Elsewhere: Officials at the clerk of courts office, court of common pleas, juvenile court, and other departments are working on a plan to upgrade record keeping software -- at a cost of about $1 million -- which would allow electronic documentation to happen there, too.
The software upgrade will go before county commissioners in a matter of weeks, said Linda Syphert, director of the county data processing department.
She said the department wants to be ready now and doesn't want to wait two or three years before the Ohio Supreme Court issued the e-filing requirement.
Other courts: Some federal courts already allow documents to be submitted by e-mail, and use e-mail, rather than certified mail, to alert lawyers of case developments.
The 11th District Court of Appeals in Warren distributes opinions via its Web page, as well as by traditional means. And since last year, the Trumbull County Clerk of Courts has allowed people to print out forms and check dockets over the Internet -- although there is a lag between the time that a document is filed and when it is listed on the Web site.
Usage of the clerk of courts site has increased from almost nothing in January 2000 to about 9,000 hits a month now, said Michele Scala, the department's office manager. Clerk of Courts Margaret O'Brien said she hoped to make all court documents available over the Web.

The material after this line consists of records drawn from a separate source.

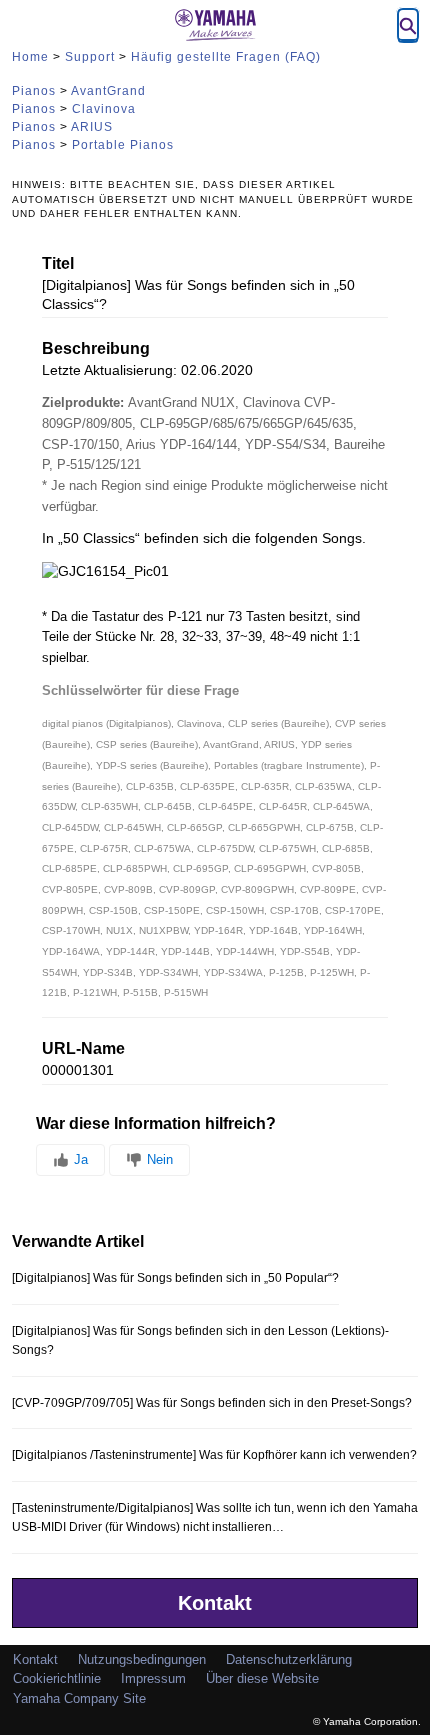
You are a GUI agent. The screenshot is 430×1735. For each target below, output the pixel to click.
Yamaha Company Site (79, 1698)
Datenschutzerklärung (289, 1659)
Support (90, 57)
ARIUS (92, 127)
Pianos (34, 91)
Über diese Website (262, 1678)
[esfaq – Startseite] (215, 25)
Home (30, 57)
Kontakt (215, 1603)
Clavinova (104, 109)
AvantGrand (108, 91)
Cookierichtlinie (57, 1678)
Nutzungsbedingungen (142, 1659)
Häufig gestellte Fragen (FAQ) (226, 57)
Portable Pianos (123, 145)
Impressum (153, 1678)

"If you can come to the courthouse and look at it now, as far as I'm concerned there is no reason why you can't look at it over the Internet," she added.
The common pleas court administrator agrees.

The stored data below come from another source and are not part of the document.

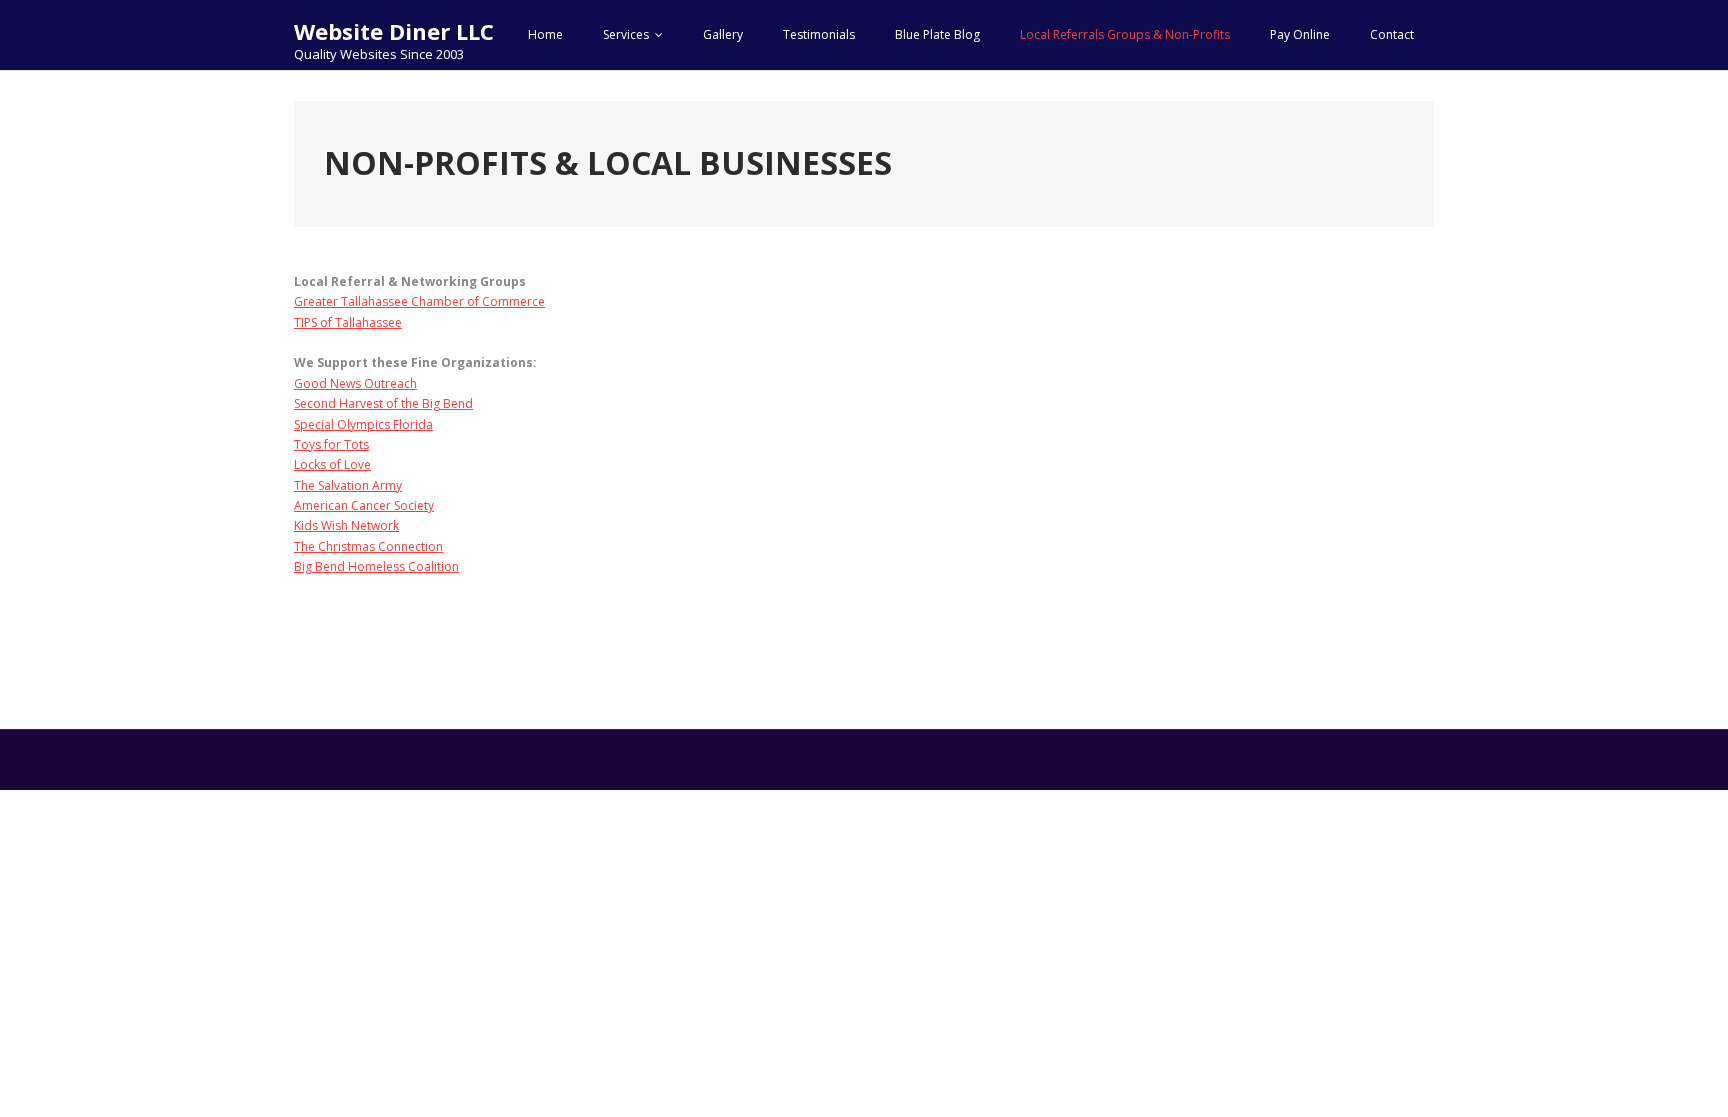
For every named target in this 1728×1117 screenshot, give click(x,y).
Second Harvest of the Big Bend (383, 403)
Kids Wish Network (346, 525)
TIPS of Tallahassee (348, 322)
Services (626, 34)
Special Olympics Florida (363, 424)
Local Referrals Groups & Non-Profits (1125, 34)
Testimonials (819, 34)
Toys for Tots (331, 444)
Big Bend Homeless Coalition (376, 566)
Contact (1392, 34)
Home (545, 34)
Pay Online (1300, 34)
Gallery (723, 34)
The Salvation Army (348, 485)
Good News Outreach (355, 383)
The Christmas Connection (368, 546)
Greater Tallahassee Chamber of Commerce (419, 301)
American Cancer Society (364, 505)
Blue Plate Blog (937, 34)
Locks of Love (332, 464)
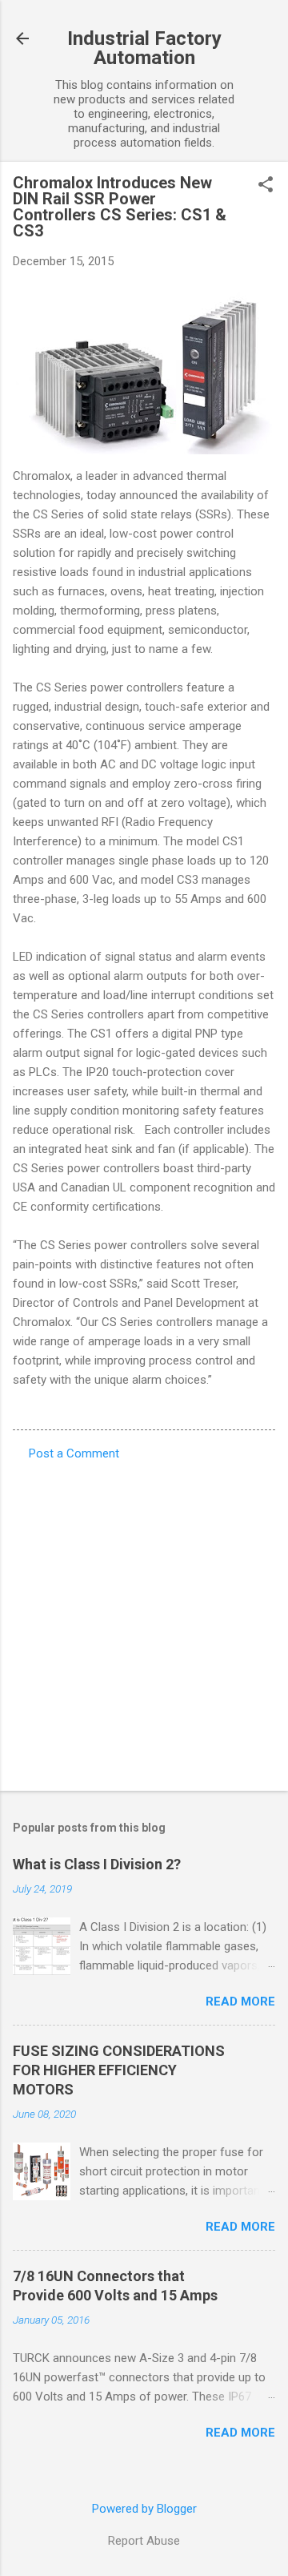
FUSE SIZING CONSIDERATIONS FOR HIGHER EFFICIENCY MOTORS (119, 2070)
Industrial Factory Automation (144, 48)
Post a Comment (74, 1453)
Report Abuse (144, 2541)
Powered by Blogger (144, 2508)
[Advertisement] (144, 1621)
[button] (265, 186)
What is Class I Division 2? (97, 1864)
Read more (240, 2001)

"If it is a public document and the public has a right to see it, then it is my opinion it should be readily accessible to the public," said Magistrate Anthony Cornicelli. "This will make that kind of document more accessible."
Convenience: Moving the voluminous paperwork out of thick file jackets and onto computer screens will be a convenience for judges, lawyers, and anyone else who has even an occasional interest in what happens in the courthouse. Lawyers will no longer need to send someone to the courthouse to get copies of files, or be constrained by the clerk's 4:30 p.m. closing time.
"It is going to save time and money, it will be more efficient, it will give the public better access to the records," Judge Swift said.
From the bench, judges will be able to use computers to instantly call up case documents, and attorneys will have an easier time getting access to records. Electronic record keeping also will eliminate the occasional unavailability of records when someone else is looking at them, county officials added.